Books Matter

homeless_teenI was staying in a hotel.  Not a nice hotel, just a hotel.  The kind where the lamps are bolted to the bedside tables and the glasses beside the bathroom sink are covered in Saran Wrap ripped from the roll.  It was a hotel in a town where I’d lived not too long ago.  I’d taught there and had met kids with more and less than I’d ever known.

It was nearly 1:00 a.m.by the time I pulled into the parking lot.  I went into the lobby and rang the buzzer to get a key to the room where dogs are allowed.  That is who I was with, my German Shepherd.  He’d needed to go out.

I was standing, admiring the moon, waiting for my dog to finish sniffing around the base of a tree, when I heard my name.  I knew the voice, but couldn’t place it.

The shadow of a young woman bounded down the stairs from the second floor of the hotel.  It wasn’t until she stepped into the puddle of streetlamp light that I recognized her.  This young woman had once been a girl who sat at a table at the back of my class, she and her younger brother, always side by side in jeans that hadn’t made the acquaintance of a washing machine even once.

Her life between then and now hadn’t been good.  Her father still hit.  Her mother had gotten better at forgetting how to cry.  Her brother wasn’t so quiet anymore.  He’d learned to yell.  Just like Dad.

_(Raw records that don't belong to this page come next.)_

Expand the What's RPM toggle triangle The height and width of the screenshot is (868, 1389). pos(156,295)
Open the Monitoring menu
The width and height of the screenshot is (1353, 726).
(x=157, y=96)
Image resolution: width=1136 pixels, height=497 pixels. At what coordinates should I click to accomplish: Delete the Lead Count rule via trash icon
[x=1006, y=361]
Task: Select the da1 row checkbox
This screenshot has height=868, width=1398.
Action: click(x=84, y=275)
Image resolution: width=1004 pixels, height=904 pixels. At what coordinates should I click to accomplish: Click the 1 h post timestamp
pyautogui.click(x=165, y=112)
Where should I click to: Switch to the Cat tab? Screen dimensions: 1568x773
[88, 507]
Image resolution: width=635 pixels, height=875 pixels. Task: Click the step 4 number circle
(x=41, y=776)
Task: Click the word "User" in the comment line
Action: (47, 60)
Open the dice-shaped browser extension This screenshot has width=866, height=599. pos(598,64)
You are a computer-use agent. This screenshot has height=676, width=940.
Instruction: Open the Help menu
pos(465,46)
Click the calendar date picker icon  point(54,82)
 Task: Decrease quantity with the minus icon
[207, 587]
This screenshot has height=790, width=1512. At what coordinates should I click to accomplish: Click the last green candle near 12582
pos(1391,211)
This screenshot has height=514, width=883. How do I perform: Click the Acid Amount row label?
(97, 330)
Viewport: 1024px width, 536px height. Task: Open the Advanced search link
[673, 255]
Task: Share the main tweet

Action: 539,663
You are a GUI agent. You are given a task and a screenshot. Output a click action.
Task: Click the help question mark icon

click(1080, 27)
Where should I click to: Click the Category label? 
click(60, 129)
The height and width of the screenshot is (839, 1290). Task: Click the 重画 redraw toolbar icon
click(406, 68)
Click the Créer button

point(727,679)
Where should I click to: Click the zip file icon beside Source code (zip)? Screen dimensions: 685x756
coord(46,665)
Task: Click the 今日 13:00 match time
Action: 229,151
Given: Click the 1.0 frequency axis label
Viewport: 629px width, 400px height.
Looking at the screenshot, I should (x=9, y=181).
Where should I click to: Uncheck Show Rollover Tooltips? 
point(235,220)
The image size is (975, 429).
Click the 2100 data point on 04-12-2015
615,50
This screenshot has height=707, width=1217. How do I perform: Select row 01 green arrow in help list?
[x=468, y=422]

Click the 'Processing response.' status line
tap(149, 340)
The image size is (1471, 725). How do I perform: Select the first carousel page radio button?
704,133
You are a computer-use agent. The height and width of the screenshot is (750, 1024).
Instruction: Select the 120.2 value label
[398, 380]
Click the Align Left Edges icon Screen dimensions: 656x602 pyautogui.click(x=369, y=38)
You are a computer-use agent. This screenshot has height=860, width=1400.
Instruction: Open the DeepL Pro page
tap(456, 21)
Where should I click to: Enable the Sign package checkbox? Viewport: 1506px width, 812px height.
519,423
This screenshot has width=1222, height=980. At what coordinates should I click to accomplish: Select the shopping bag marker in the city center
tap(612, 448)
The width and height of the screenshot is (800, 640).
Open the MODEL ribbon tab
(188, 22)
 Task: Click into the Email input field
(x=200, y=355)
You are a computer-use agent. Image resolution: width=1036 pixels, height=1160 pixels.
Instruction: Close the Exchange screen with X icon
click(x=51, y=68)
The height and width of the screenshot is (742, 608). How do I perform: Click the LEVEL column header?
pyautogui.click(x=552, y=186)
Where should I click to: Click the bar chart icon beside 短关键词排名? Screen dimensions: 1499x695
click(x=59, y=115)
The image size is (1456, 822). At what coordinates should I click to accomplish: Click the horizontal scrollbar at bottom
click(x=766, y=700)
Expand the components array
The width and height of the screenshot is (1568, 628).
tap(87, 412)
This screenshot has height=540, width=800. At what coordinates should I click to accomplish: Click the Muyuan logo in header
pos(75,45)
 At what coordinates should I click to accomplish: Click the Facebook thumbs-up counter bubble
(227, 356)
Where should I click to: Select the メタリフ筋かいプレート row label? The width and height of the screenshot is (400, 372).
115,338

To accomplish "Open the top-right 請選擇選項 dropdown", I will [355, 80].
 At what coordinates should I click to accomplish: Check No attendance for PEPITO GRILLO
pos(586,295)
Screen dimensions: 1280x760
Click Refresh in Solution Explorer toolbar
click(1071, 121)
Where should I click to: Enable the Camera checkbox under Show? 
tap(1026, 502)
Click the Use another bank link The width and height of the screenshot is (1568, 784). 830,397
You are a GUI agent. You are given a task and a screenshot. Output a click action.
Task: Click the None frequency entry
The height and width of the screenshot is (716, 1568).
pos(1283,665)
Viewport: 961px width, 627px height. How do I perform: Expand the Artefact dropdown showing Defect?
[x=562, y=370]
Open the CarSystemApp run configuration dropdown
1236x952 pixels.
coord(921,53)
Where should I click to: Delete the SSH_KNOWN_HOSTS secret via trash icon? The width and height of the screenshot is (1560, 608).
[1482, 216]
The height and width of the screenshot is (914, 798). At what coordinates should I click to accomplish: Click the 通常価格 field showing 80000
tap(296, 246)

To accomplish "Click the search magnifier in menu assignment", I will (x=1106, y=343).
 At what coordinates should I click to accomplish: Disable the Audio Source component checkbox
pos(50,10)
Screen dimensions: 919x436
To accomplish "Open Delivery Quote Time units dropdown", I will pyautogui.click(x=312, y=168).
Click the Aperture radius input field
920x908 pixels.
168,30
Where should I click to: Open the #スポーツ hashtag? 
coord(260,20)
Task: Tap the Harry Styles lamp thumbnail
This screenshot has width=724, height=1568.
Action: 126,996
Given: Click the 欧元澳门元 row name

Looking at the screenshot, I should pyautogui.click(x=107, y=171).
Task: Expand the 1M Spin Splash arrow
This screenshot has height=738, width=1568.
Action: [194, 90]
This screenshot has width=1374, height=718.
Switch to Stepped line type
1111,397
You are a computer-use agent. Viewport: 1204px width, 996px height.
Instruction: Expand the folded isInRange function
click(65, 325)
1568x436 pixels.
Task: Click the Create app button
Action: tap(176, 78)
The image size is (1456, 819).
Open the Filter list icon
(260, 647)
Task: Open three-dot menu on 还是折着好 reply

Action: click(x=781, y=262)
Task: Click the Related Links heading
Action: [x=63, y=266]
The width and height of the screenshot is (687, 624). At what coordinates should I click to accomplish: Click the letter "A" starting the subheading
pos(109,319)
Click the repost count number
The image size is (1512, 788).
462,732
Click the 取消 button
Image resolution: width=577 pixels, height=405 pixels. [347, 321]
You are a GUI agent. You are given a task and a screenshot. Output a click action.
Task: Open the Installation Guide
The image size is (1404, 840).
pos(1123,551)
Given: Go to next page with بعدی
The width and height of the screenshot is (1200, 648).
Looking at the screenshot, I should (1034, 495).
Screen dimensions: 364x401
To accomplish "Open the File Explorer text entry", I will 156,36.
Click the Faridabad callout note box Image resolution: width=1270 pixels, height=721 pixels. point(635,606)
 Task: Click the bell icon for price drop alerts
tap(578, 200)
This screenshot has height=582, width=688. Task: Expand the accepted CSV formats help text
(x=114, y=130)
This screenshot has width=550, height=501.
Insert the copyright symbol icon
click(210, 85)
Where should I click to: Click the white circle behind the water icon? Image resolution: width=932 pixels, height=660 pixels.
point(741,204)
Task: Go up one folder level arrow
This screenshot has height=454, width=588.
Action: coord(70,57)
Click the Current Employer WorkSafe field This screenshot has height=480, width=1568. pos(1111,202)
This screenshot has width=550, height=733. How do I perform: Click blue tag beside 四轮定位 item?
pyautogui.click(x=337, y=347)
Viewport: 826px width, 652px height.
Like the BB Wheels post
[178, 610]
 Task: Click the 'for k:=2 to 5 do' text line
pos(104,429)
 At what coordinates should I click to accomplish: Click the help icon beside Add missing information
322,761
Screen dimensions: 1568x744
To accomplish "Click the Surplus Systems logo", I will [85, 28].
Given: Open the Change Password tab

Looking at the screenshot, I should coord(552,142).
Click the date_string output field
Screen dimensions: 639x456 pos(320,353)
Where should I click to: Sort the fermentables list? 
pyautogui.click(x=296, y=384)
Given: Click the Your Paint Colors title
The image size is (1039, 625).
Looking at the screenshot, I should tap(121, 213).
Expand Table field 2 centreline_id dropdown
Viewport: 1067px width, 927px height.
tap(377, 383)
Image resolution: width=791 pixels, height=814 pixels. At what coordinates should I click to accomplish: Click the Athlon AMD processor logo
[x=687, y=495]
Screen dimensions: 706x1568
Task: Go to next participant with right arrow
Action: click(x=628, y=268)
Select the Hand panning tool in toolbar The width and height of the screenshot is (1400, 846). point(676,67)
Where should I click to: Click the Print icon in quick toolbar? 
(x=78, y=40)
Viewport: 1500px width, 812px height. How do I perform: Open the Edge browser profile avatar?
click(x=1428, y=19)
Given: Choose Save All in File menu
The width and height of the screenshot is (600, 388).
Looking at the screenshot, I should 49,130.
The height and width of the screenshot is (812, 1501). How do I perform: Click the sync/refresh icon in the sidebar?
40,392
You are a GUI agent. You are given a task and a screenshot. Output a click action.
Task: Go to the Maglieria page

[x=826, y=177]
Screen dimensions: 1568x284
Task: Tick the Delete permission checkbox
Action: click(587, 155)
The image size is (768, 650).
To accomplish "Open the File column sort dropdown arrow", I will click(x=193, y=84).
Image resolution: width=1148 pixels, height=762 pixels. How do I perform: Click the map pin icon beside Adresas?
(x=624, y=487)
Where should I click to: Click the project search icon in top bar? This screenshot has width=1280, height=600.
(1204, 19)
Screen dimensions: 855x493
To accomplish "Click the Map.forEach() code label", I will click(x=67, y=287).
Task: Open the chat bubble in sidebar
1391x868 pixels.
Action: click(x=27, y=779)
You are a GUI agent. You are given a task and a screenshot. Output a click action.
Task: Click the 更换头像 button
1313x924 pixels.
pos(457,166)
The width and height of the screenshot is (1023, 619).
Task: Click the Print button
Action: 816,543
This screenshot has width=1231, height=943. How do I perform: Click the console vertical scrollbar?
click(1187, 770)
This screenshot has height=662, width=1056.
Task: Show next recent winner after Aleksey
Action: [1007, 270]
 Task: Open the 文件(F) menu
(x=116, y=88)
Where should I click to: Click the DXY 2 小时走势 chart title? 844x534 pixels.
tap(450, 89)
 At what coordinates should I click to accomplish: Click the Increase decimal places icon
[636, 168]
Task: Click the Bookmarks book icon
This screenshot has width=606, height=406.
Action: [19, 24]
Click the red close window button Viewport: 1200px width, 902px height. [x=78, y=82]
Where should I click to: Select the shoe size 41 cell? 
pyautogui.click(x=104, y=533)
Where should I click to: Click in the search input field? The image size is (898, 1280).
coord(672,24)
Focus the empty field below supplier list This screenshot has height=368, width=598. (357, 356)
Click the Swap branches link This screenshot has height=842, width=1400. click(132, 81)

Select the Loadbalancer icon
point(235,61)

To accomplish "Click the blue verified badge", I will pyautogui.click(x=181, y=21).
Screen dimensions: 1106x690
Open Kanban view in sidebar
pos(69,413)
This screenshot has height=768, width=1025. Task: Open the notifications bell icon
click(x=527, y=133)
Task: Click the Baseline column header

For this student, it had been heroin that made ashes of her life, leaving her here, in this hotel. She could stay as long as she cleaned the parking lot.  That’s what the manager had said.

She bent down to stroke my dog’s ears and asked, “Do you remember that book?  The first one we read?”

I did.  We’d gotten a classroom set.  Brand new for the kids who swore they never read.

“I got sent to GED after you left.  I could see the library from my desk.  One day, I just went in and checked that book out.  You know, the one we read?”  She smiled.  Embarrassed.  “I guess I didn’t really check it out.  I kind of took it.  I’ve still got it.  Sometimes I sit down and read it.  Did you know it was the first book I ever read all the way through?”  She paused.  “I guess I should take it back.  Do you think I should?

“No,” I said.  “Keep it.  That book is exactly where it should be.”